Decido começar pelo quarto. Onde se dorme normalmente se tem aconchego. Onde há acolhimento, demora-se em evadir. Neste espaço delimitado encontro o cheiro conhecido dos dias tranquilos e felizes.
Os livros são os primeiros a entrarem em uma grande caixa. Onde realmente estou, será possível encontrar um livro meu. Comprar ou ganhar livros é sempre um ato de acolhimento. Falo dos exemplares que passam pela porta de casa. Os que andam nas bolsas, passeiam e até viajam. São aqueles que dediquei tempo foleando, decifrando, aprendendo, marcando, desenhando com suspiros ou lágrimas.

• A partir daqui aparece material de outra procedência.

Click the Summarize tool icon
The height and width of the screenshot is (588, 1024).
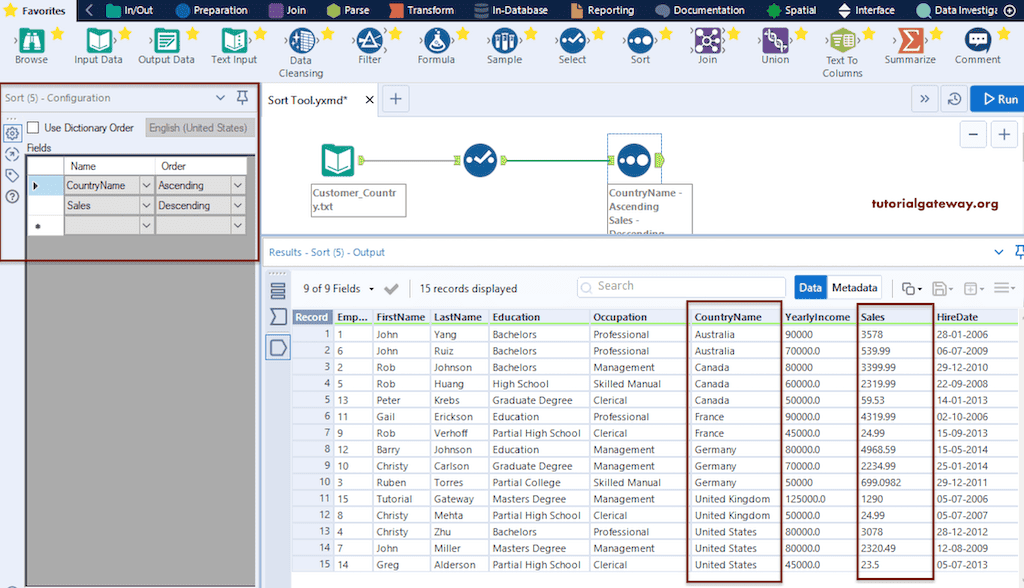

É bem verdade, estes nunca são os primeiros a chegarem. É necessário avaliar a segurança para trazê-los um a um. Nunca se sabe o nível de mofo, possibilidades de goteiras e traças. Melhor não arriscar. Mas quando meus livros saem, significa que eu já não estou, ainda que meu corpo possa
demorar-se por mais tempo.

O tempo de arrumação, pensamentos se delonga sem que me der conta. Pela janela do quarto vejo a noite chegar em suas cores. Um quase frio chega tímido variando a temperatura. Paro para descansar. Volto à janela dos fundos. A maré já está vazada. Um pescador abaixa-se repetidas vezes afundando sua mão na areia escura. Um barco pequeno deitado ao lado completa o cenário.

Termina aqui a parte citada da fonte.